### Vorliegender Text

%%

Beethoven greift in seiner Chorkantate op. 112 den kontrastiven Charakter der Texte „Meeresstille“ und „Glückliche Fahrt“ musikalisch auf, so etwa durch extreme Pianissimi mit plötzlich ausbrechendem Crescendo die „Todesstille – fürchterlich!“, durch aufsteigende Läufe zu Beginn des zweiten Teils den Beginn der rettenden Luftbewegung.

Der Philharmonische Chor der Stadt Bonn sang dieses Werk am 16.12.2013 im Rahmen einer „Beethoven-Nacht“. Am 13.12.2013 ging dieser Aufführung die Präsentation eines Schüler-Projekts der Klasse 6c in der Aula der Elisabeth-Selbert-Gesamtschule in Bonn Bad Godesberg voraus.

%%

### Erfasste Daten
%%

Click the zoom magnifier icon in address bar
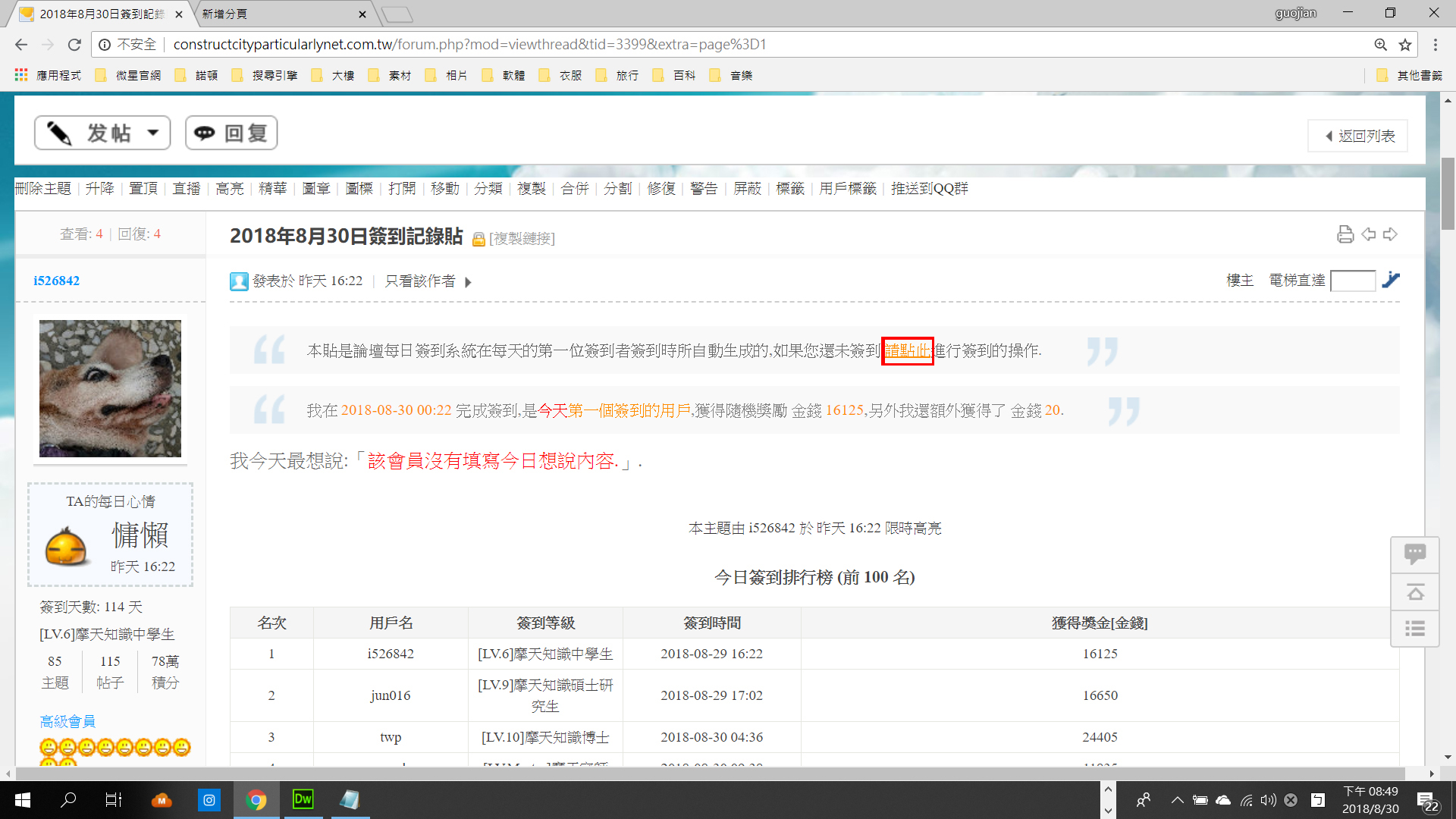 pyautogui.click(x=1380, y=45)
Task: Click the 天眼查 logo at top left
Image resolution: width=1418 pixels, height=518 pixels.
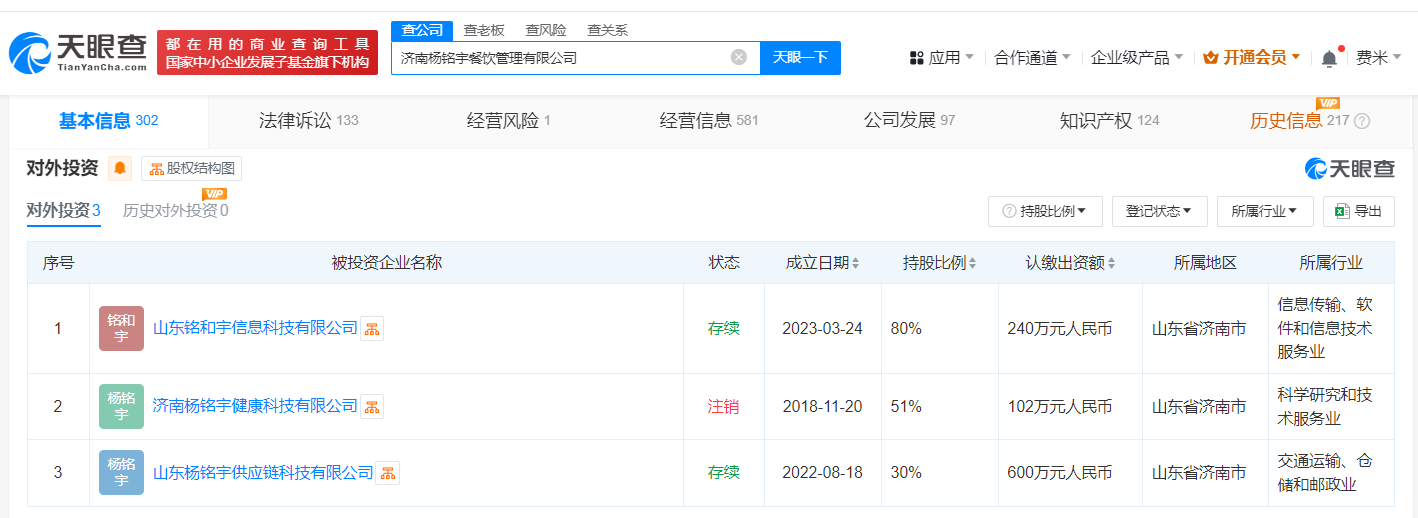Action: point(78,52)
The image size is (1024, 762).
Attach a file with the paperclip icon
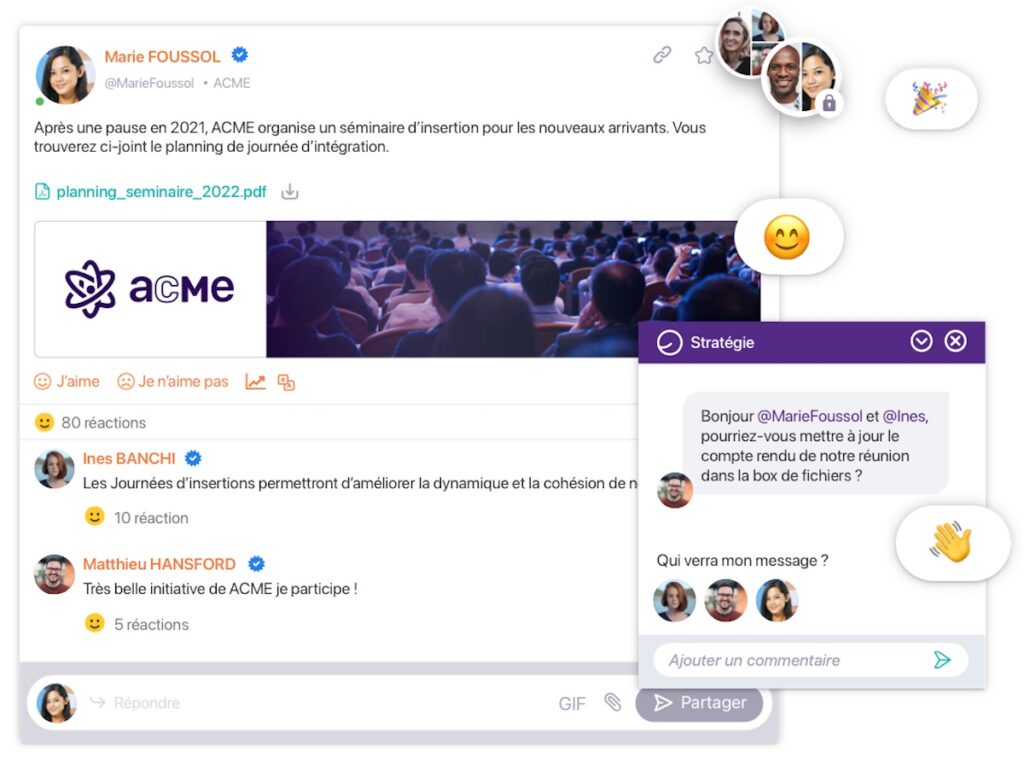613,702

%%

### Zur Aufgabe
Schreib aus dem Text über Beethovens Chorkantate die Stelle von „Der Philharmonische Chor“ bis einschließlich „Bad Godesberg voraus.“ wortgetreu ab.

### Antwort zur Aufgabe
Der Philharmonische Chor der Stadt Bonn sang dieses Werk am 16.12.2013 im Rahmen einer „Beethoven-Nacht“. Am 13.12.2013 ging dieser Aufführung die Präsentation eines Schüler-Projekts der Klasse 6c in der Aula der Elisabeth-Selbert-Gesamtschule in Bonn Bad Godesberg voraus.